Docking showed a score of -90, and a Kd_pred of about 20-50 nM. HAI-TfR docking received a score of -72, with a Kd_pred of about 200 nM, which is acceptable for our desired shuttle system. Moreover, domain orientation was tested through Alpha fold, revealing that the best fold was obtained through the AT8–HAI–IGF-2(dimer) layout. A RMSD of ~2.8 Å between modeled scFv and antibody template, showed stability. The (G4S)₃ linkers maintained flexibility without steric clashes.

Until this stage, our main delivery strategy had been through PEGylated vesicles with TfR/NRP-1 ligand for BBB transcytosis. Yet, feedback from human practices interviews and early modeling revealed that manufacturing vesicles with consistent size and ligand density is costly, slow, and thus an ineffective delivery strategy. Many recommended mRNA/LNP as scalable, already clinically validated (through COVID-19 vaccines) as a potential alternative. Therefore, we added a parallel mRNA/LNP track, because an mRNA strategy would allow for lower cost, faster prototyping, and scalability. Another advantage was the direct secretion of TRI-LYTAC, which removed the need to purify protein, and instead, use cells as “factories” for our therapeutic.

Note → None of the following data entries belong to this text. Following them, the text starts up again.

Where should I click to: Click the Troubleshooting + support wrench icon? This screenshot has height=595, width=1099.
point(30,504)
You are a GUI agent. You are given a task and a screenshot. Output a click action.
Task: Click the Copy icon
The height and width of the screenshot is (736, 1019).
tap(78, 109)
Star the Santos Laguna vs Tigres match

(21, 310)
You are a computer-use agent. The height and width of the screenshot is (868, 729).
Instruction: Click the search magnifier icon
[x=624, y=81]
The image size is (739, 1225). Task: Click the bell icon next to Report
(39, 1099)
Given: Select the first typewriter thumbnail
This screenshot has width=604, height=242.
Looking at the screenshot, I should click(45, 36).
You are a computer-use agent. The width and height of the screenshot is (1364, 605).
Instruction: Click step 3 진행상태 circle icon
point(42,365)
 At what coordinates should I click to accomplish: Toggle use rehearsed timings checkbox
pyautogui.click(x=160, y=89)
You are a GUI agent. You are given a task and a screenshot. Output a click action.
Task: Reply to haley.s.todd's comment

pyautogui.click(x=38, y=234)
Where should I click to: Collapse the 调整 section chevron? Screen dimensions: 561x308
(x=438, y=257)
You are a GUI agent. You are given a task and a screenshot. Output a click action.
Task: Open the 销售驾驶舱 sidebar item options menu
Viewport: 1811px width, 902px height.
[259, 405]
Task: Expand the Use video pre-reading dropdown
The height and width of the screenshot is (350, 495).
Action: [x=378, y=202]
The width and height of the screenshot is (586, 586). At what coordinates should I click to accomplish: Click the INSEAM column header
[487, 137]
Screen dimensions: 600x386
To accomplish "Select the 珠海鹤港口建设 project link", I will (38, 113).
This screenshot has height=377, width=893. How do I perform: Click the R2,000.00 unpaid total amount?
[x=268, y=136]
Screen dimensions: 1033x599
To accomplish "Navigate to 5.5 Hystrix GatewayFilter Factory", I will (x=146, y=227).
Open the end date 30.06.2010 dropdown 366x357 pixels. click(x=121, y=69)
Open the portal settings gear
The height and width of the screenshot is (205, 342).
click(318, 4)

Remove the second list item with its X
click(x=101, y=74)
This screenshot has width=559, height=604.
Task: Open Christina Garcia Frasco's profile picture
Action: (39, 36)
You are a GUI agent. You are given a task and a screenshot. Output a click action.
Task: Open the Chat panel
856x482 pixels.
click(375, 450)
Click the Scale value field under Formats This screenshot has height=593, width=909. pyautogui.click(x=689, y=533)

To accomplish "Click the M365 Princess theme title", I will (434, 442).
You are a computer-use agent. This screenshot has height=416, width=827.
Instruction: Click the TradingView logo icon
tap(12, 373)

The deterministic simulations demonstrated clear AND logic. In the OFF condition, reporter protein (REP) levels remained low throughout the 24 hour simulation (2e-20 after 24 hours). In the A-only and B-only conditions, REP levels remained low, slightly above background (6e-19, 7e-19 after 24 hours) but well below the activation threshold. Only in the dual-input condition did the reporter express significantly, showing a x100 fold as compared to the OFF condition.

Modeling of pharmacokinetics suggested that delivery method strongly impacts TRI-LYTAC dynamics in the brain interstitial fluid (ISF). Vesicle formulations were predicted to generate an early concentration peak, while mRNA-based delivery resulted in a slower but more sustained rise. Across both delivery methods, TRI-LYTAC showed a moderate (6-8h) half-life in ISF, indicating that repeated dosing or expression would be necessary to maintain therapeutic levels.

Higher levels of TRI-LYTAC resulted in faster seed degradation, as compared to lower exposures with longer clearance times. TauTuner modeling showed that light-driven activation could substantially decrease phosphorylated tau, with dark recovery phases helping to prevent overshoot or excessive dephosphorylation.

When both modules were combined, the system was predicted to act additively, reducing extracellular tau seeds and intracellular pTau simultaneously without evidence of antagonism. Sensitivity analysis highlighted several key determinants of efficacy, including receptor density, intracellular trafficking efficiency, and the rate of expression from delivered mRNA. Even more so, the integration of logic-gate restriction within the model reduced predicted off-target activity, reinforcing the potential for precise therapeutic control.